TASK DESCRIPTION:
Retype the listing exactly, so that the copy matches it line for line.

STUDY MATERIAL:
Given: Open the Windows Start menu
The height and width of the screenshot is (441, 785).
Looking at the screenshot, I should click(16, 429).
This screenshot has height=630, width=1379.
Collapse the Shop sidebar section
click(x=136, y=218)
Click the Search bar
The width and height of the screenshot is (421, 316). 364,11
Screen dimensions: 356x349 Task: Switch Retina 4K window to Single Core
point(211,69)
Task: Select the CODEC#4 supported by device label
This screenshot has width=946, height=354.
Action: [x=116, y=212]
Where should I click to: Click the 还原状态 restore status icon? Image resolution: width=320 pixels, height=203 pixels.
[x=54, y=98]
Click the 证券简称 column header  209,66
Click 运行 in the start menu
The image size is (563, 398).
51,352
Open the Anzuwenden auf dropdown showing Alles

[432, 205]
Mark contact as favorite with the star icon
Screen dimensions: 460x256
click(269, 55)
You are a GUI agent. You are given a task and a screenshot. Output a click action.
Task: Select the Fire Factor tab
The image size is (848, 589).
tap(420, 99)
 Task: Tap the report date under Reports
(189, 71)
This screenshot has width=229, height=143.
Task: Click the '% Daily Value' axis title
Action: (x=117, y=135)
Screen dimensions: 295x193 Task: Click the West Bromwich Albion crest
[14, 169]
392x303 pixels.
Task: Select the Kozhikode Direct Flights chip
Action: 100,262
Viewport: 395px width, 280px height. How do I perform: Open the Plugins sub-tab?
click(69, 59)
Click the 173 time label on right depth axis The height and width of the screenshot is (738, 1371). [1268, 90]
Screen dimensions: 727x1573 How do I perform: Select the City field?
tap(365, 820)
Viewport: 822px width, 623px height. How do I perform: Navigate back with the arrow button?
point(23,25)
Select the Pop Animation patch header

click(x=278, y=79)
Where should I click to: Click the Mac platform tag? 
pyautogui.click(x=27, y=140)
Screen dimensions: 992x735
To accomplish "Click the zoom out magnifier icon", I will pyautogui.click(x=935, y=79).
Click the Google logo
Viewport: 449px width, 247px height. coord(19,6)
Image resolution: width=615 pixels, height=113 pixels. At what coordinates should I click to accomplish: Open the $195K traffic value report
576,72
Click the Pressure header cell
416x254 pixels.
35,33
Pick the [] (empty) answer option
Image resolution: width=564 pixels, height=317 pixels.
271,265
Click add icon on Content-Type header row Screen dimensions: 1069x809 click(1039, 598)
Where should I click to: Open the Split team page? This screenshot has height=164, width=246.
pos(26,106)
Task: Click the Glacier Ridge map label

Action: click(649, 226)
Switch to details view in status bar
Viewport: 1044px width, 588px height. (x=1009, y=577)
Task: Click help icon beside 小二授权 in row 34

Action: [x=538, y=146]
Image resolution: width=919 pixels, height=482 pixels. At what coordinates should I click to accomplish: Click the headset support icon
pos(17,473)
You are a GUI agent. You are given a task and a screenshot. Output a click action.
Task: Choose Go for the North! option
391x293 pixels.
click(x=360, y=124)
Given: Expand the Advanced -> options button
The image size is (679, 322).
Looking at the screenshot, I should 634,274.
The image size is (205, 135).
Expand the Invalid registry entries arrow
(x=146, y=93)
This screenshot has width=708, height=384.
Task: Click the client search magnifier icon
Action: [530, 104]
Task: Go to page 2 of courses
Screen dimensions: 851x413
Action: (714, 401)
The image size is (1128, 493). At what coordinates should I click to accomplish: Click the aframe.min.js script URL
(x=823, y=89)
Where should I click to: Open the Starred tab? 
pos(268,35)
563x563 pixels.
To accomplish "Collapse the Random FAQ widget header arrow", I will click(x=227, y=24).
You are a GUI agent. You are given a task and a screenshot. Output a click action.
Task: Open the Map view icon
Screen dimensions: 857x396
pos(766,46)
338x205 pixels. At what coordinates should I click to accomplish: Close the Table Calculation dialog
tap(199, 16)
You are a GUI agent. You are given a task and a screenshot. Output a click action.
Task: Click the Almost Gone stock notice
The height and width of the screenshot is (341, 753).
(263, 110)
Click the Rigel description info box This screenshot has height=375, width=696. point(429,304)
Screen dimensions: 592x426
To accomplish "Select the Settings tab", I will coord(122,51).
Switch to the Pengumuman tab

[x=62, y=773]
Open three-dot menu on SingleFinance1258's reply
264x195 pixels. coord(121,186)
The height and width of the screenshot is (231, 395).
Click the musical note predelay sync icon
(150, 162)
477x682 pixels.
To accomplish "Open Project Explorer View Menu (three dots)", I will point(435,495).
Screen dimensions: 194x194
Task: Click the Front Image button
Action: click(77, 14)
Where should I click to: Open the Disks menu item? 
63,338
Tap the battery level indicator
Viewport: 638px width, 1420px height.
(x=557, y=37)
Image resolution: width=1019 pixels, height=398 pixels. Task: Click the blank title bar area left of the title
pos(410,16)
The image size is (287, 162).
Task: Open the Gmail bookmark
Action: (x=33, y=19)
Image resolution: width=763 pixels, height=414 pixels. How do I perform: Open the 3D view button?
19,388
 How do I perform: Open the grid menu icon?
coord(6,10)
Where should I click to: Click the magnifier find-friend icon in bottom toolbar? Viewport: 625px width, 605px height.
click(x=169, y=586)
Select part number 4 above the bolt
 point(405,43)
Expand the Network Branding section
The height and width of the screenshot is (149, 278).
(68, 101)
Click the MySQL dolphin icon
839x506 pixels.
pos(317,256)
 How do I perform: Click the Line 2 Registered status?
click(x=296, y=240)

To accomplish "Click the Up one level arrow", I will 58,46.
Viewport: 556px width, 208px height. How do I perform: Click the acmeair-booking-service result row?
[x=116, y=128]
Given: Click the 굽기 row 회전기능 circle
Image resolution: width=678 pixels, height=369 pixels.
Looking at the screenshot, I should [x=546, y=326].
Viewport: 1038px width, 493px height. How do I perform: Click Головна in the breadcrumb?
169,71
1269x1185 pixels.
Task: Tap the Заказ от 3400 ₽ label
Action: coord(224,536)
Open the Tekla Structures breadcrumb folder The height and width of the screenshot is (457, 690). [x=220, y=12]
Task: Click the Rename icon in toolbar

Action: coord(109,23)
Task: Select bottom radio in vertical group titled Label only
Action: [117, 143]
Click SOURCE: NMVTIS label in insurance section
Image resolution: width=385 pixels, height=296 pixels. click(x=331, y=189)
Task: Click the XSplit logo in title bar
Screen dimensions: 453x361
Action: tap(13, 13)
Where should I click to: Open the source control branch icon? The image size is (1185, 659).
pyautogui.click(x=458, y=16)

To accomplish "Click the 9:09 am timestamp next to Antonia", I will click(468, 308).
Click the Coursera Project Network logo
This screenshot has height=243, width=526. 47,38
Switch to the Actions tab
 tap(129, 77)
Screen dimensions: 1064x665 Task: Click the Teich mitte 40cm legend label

EXERCISE ANSWER:
Given: Open the Windows Start menu
The height and width of the screenshot is (441, 785).
Looking at the screenshot, I should click(16, 429).
This screenshot has height=630, width=1379.
Collapse the Shop sidebar section
click(x=136, y=218)
Click the Search bar
The width and height of the screenshot is (421, 316). 364,11
Screen dimensions: 356x349 Task: Switch Retina 4K window to Single Core
point(211,69)
Task: Select the CODEC#4 supported by device label
This screenshot has width=946, height=354.
Action: [x=116, y=212]
Where should I click to: Click the 还原状态 restore status icon? Image resolution: width=320 pixels, height=203 pixels.
[x=54, y=98]
Click the 证券简称 column header  209,66
Click 运行 in the start menu
The image size is (563, 398).
51,352
Open the Anzuwenden auf dropdown showing Alles

[432, 205]
Mark contact as favorite with the star icon
Screen dimensions: 460x256
click(269, 55)
You are a GUI agent. You are given a task and a screenshot. Output a click action.
Task: Select the Fire Factor tab
The image size is (848, 589).
tap(420, 99)
 Task: Tap the report date under Reports
(189, 71)
This screenshot has width=229, height=143.
Task: Click the '% Daily Value' axis title
Action: (x=117, y=135)
Screen dimensions: 295x193 Task: Click the West Bromwich Albion crest
[14, 169]
392x303 pixels.
Task: Select the Kozhikode Direct Flights chip
Action: 100,262
Viewport: 395px width, 280px height. How do I perform: Open the Plugins sub-tab?
click(69, 59)
Click the 173 time label on right depth axis The height and width of the screenshot is (738, 1371). [1268, 90]
Screen dimensions: 727x1573 How do I perform: Select the City field?
tap(365, 820)
Viewport: 822px width, 623px height. How do I perform: Navigate back with the arrow button?
point(23,25)
Select the Pop Animation patch header

click(x=278, y=79)
Where should I click to: Click the Mac platform tag? 
pyautogui.click(x=27, y=140)
Screen dimensions: 992x735
To accomplish "Click the zoom out magnifier icon", I will pyautogui.click(x=935, y=79).
Click the Google logo
Viewport: 449px width, 247px height. coord(19,6)
Image resolution: width=615 pixels, height=113 pixels. At what coordinates should I click to accomplish: Open the $195K traffic value report
576,72
Click the Pressure header cell
416x254 pixels.
35,33
Pick the [] (empty) answer option
Image resolution: width=564 pixels, height=317 pixels.
271,265
Click add icon on Content-Type header row Screen dimensions: 1069x809 click(1039, 598)
Where should I click to: Open the Split team page? This screenshot has height=164, width=246.
pos(26,106)
Task: Click the Glacier Ridge map label

Action: click(649, 226)
Switch to details view in status bar
Viewport: 1044px width, 588px height. (x=1009, y=577)
Task: Click help icon beside 小二授权 in row 34

Action: [x=538, y=146]
Image resolution: width=919 pixels, height=482 pixels. At what coordinates should I click to accomplish: Click the headset support icon
pos(17,473)
You are a GUI agent. You are given a task and a screenshot. Output a click action.
Task: Choose Go for the North! option
391x293 pixels.
click(x=360, y=124)
Given: Expand the Advanced -> options button
The image size is (679, 322).
Looking at the screenshot, I should 634,274.
The image size is (205, 135).
Expand the Invalid registry entries arrow
(x=146, y=93)
This screenshot has width=708, height=384.
Task: Click the client search magnifier icon
Action: [530, 104]
Task: Go to page 2 of courses
Screen dimensions: 851x413
Action: (714, 401)
The image size is (1128, 493). At what coordinates should I click to accomplish: Click the aframe.min.js script URL
(x=823, y=89)
Where should I click to: Open the Starred tab? 
pos(268,35)
563x563 pixels.
To accomplish "Collapse the Random FAQ widget header arrow", I will click(x=227, y=24).
You are a GUI agent. You are given a task and a screenshot. Output a click action.
Task: Open the Map view icon
Screen dimensions: 857x396
pos(766,46)
338x205 pixels. At what coordinates should I click to accomplish: Close the Table Calculation dialog
tap(199, 16)
You are a GUI agent. You are given a task and a screenshot. Output a click action.
Task: Click the Almost Gone stock notice
The height and width of the screenshot is (341, 753).
(263, 110)
Click the Rigel description info box This screenshot has height=375, width=696. point(429,304)
Screen dimensions: 592x426
To accomplish "Select the Settings tab", I will coord(122,51).
Switch to the Pengumuman tab

[x=62, y=773]
Open three-dot menu on SingleFinance1258's reply
264x195 pixels. coord(121,186)
The height and width of the screenshot is (231, 395).
Click the musical note predelay sync icon
(150, 162)
477x682 pixels.
To accomplish "Open Project Explorer View Menu (three dots)", I will point(435,495).
Screen dimensions: 194x194
Task: Click the Front Image button
Action: click(77, 14)
Where should I click to: Open the Disks menu item? 
63,338
Tap the battery level indicator
Viewport: 638px width, 1420px height.
(x=557, y=37)
Image resolution: width=1019 pixels, height=398 pixels. Task: Click the blank title bar area left of the title
pos(410,16)
The image size is (287, 162).
Task: Open the Gmail bookmark
Action: (x=33, y=19)
Image resolution: width=763 pixels, height=414 pixels. How do I perform: Open the 3D view button?
19,388
 How do I perform: Open the grid menu icon?
coord(6,10)
Where should I click to: Click the magnifier find-friend icon in bottom toolbar? Viewport: 625px width, 605px height.
click(x=169, y=586)
Select part number 4 above the bolt
 point(405,43)
Expand the Network Branding section
The height and width of the screenshot is (149, 278).
(68, 101)
Click the MySQL dolphin icon
839x506 pixels.
pos(317,256)
 How do I perform: Click the Line 2 Registered status?
click(x=296, y=240)

To accomplish "Click the Up one level arrow", I will 58,46.
Viewport: 556px width, 208px height. How do I perform: Click the acmeair-booking-service result row?
[x=116, y=128]
Given: Click the 굽기 row 회전기능 circle
Image resolution: width=678 pixels, height=369 pixels.
Looking at the screenshot, I should [x=546, y=326].
Viewport: 1038px width, 493px height. How do I perform: Click Головна in the breadcrumb?
169,71
1269x1185 pixels.
Task: Tap the Заказ от 3400 ₽ label
Action: coord(224,536)
Open the Tekla Structures breadcrumb folder The height and width of the screenshot is (457, 690). [x=220, y=12]
Task: Click the Rename icon in toolbar

Action: coord(109,23)
Task: Select bottom radio in vertical group titled Label only
Action: [117, 143]
Click SOURCE: NMVTIS label in insurance section
Image resolution: width=385 pixels, height=296 pixels. click(x=331, y=189)
Task: Click the XSplit logo in title bar
Screen dimensions: 453x361
Action: tap(13, 13)
Where should I click to: Open the source control branch icon? The image size is (1185, 659).
pyautogui.click(x=458, y=16)

To accomplish "Click the 9:09 am timestamp next to Antonia", I will click(468, 308).
Click the Coursera Project Network logo
This screenshot has height=243, width=526. 47,38
Switch to the Actions tab
 tap(129, 77)
Screen dimensions: 1064x665 Task: Click the Teich mitte 40cm legend label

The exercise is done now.